# WORK REQUIRED
Swap "label" for "caption" in the records below, in the lines from the one containing "The height and width of the screenshot is (407, 1146)." through the one containing "[x=138, y=156]". Reproduce only those lines, otherwise unchanged and without the pictures.

————————

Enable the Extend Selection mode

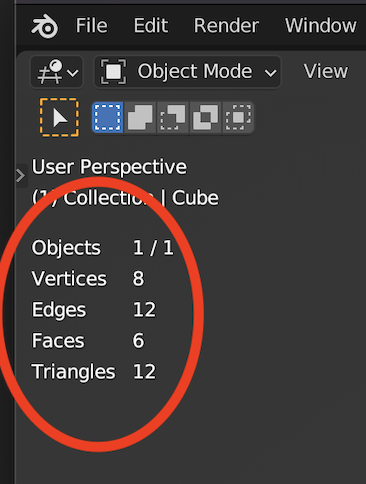pyautogui.click(x=140, y=117)
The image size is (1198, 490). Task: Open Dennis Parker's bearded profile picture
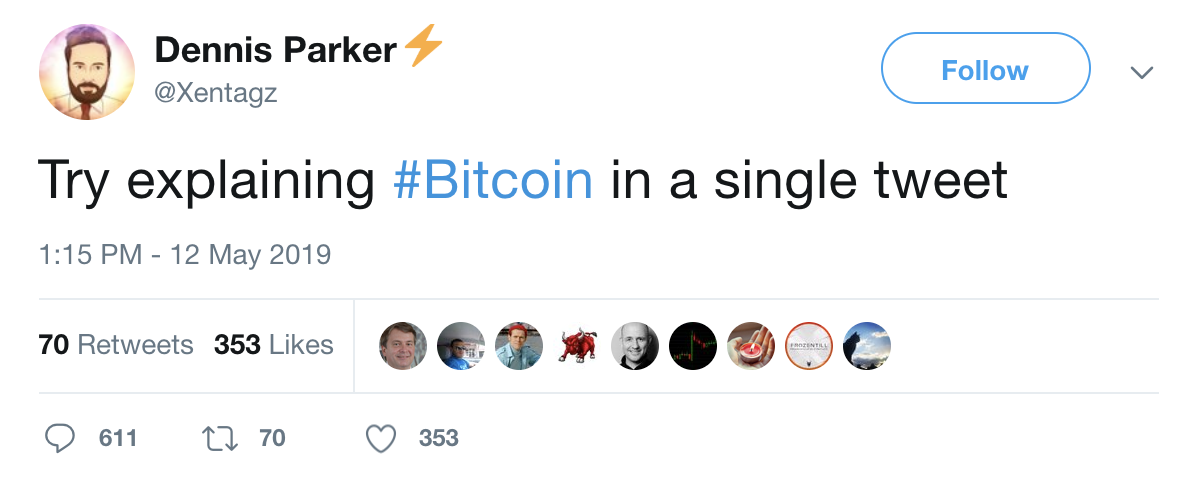tap(87, 72)
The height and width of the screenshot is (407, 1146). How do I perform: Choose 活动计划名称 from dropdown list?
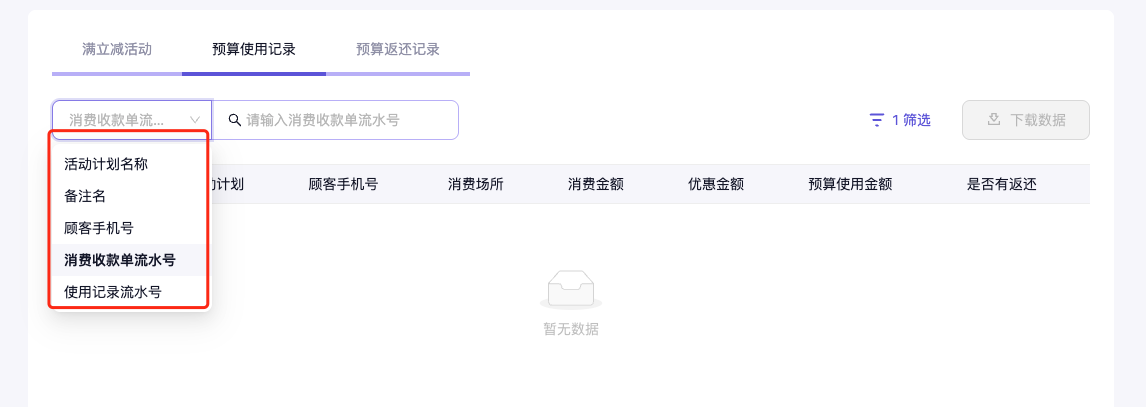(x=106, y=164)
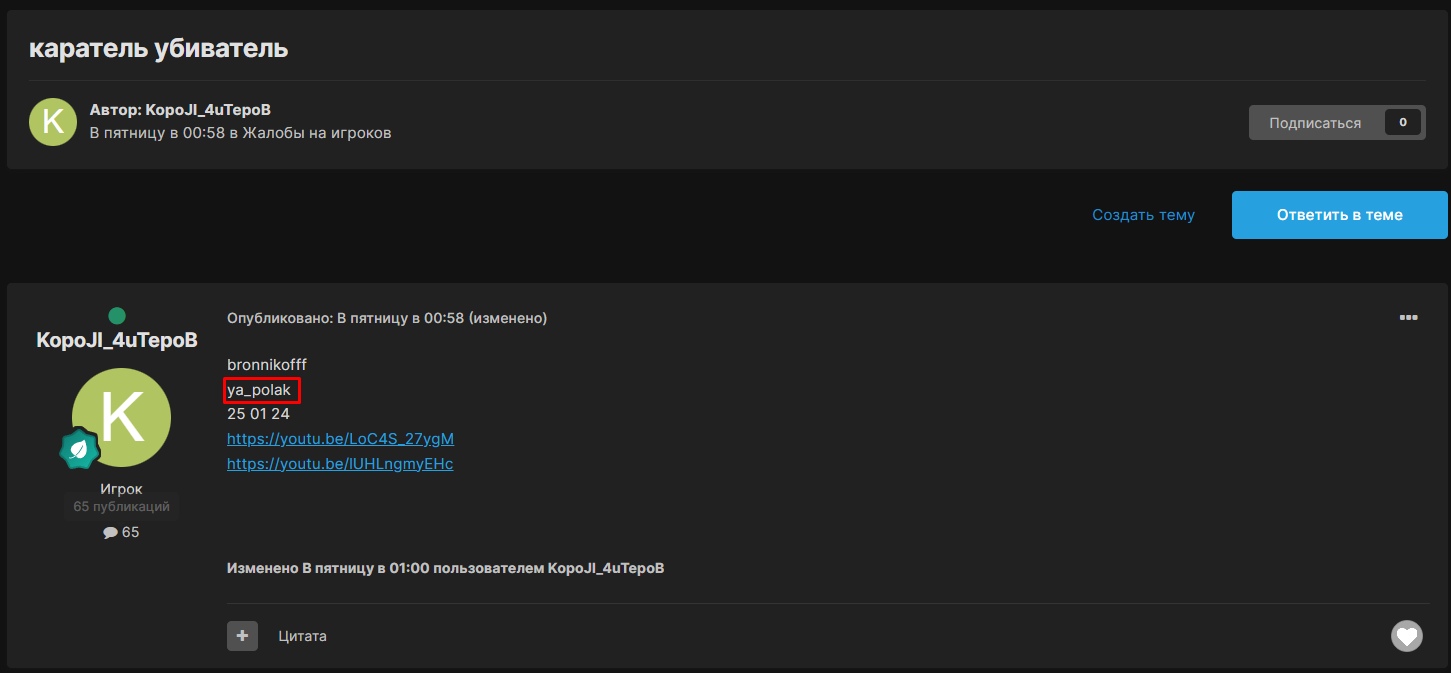The image size is (1451, 673).
Task: Click the small author avatar in topic header
Action: [53, 122]
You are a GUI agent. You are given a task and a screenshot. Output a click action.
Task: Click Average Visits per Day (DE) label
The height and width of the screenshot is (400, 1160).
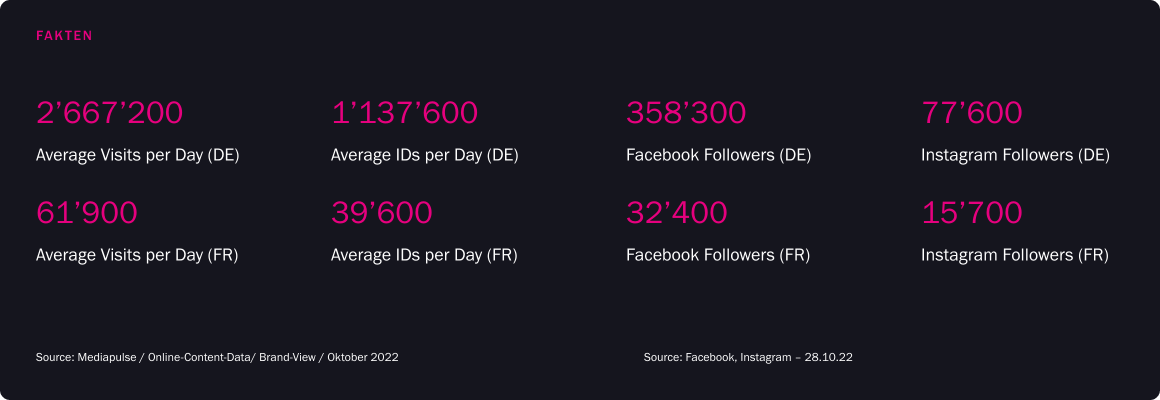[x=138, y=156]
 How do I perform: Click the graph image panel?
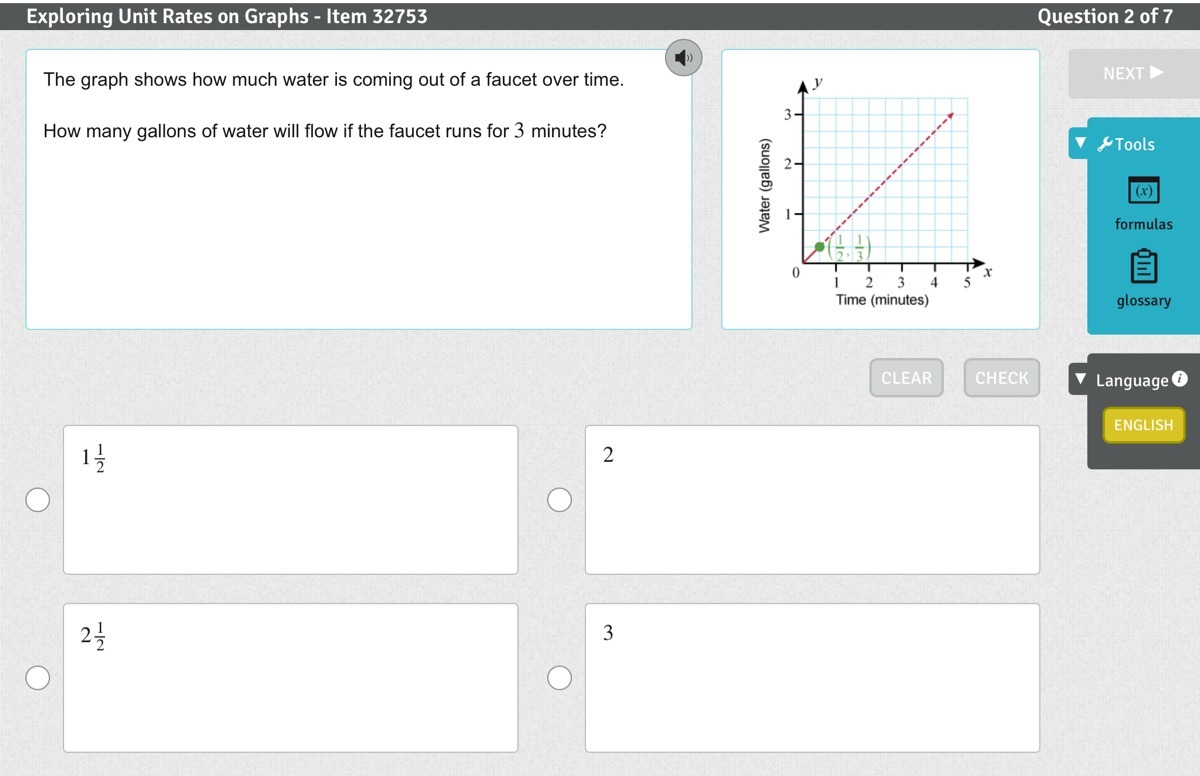[880, 189]
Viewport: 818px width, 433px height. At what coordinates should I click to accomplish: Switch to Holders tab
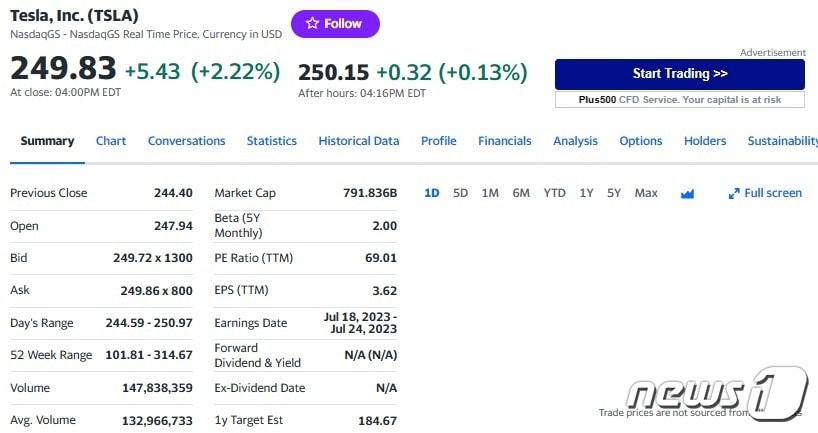point(705,141)
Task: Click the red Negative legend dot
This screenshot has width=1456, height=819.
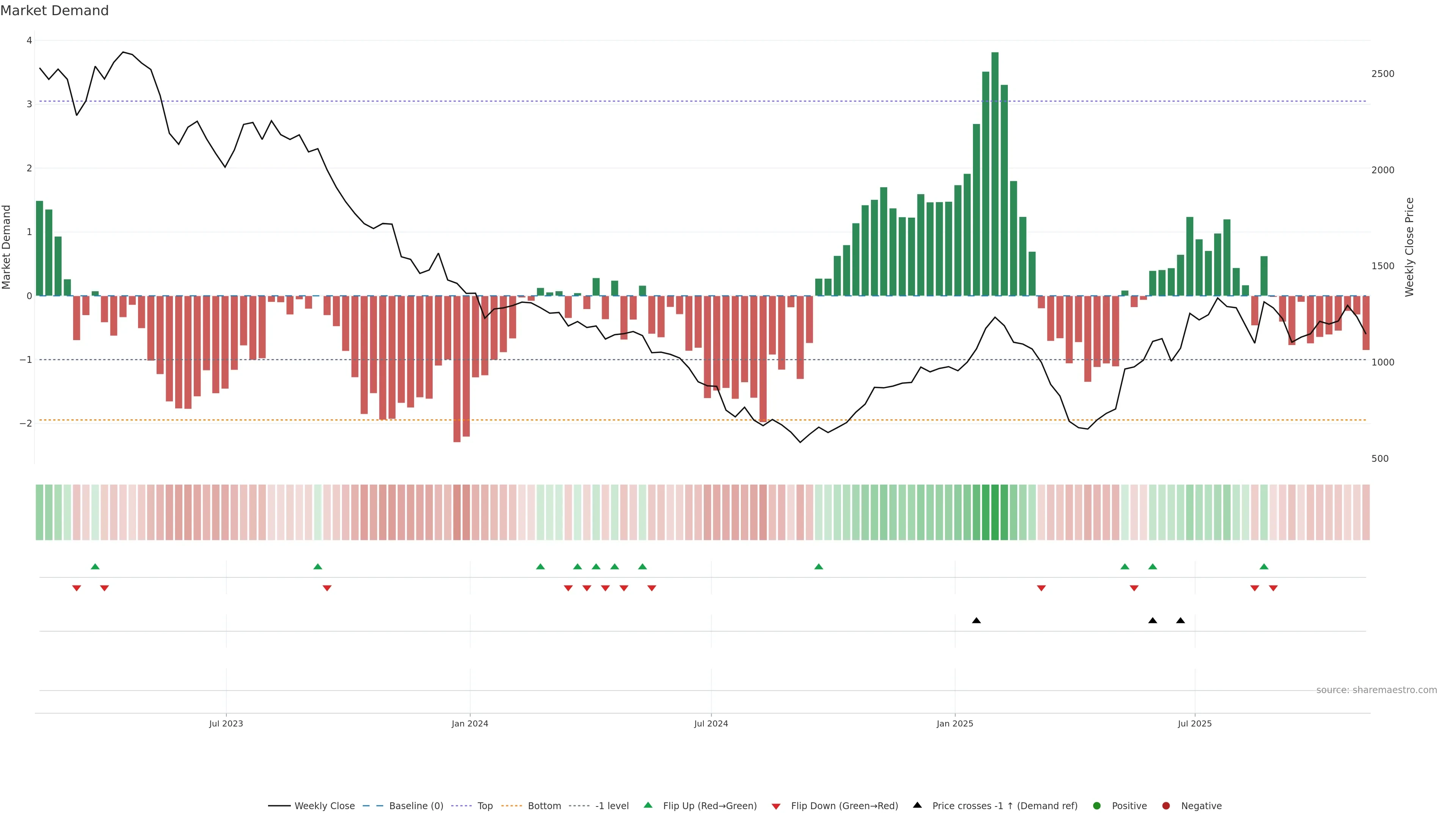Action: pyautogui.click(x=1166, y=806)
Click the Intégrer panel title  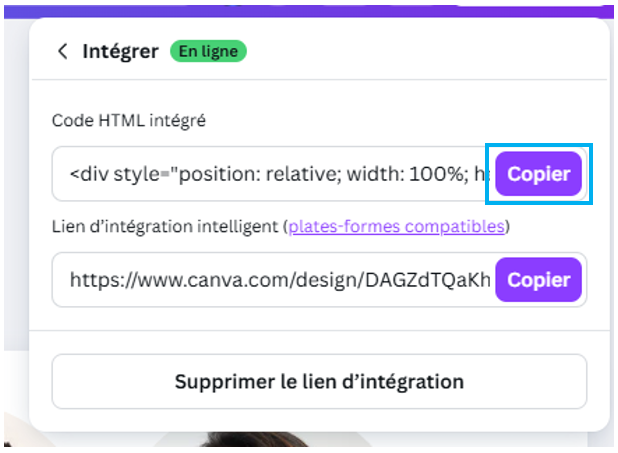point(120,51)
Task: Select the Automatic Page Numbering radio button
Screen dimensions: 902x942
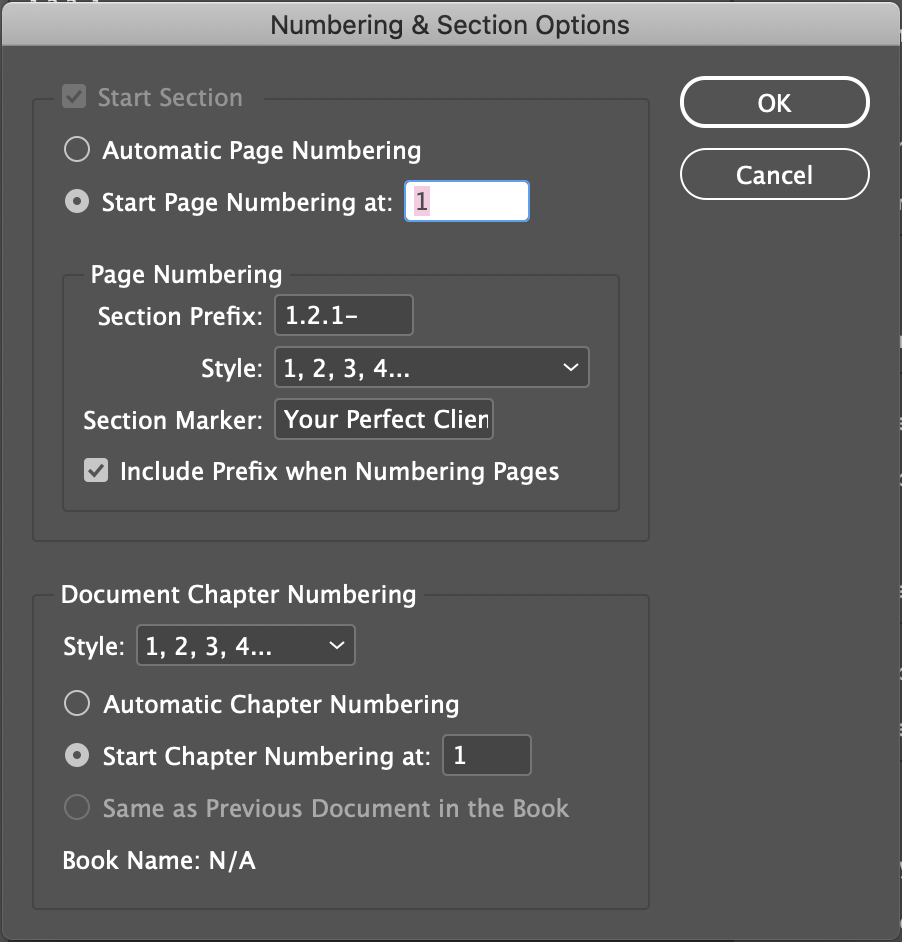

————————

# RIGHT ANSWER
The height and width of the screenshot is (407, 1146). How do I perform: Choose 活动计划名称 from dropdown list?
(x=106, y=164)
The image size is (1451, 673).
Task: Click the small author avatar in topic header
Action: [53, 122]
You are a GUI agent. You are given a task and a screenshot. Output a click action.
Task: Click Average Visits per Day (DE) caption
The height and width of the screenshot is (400, 1160).
[x=138, y=156]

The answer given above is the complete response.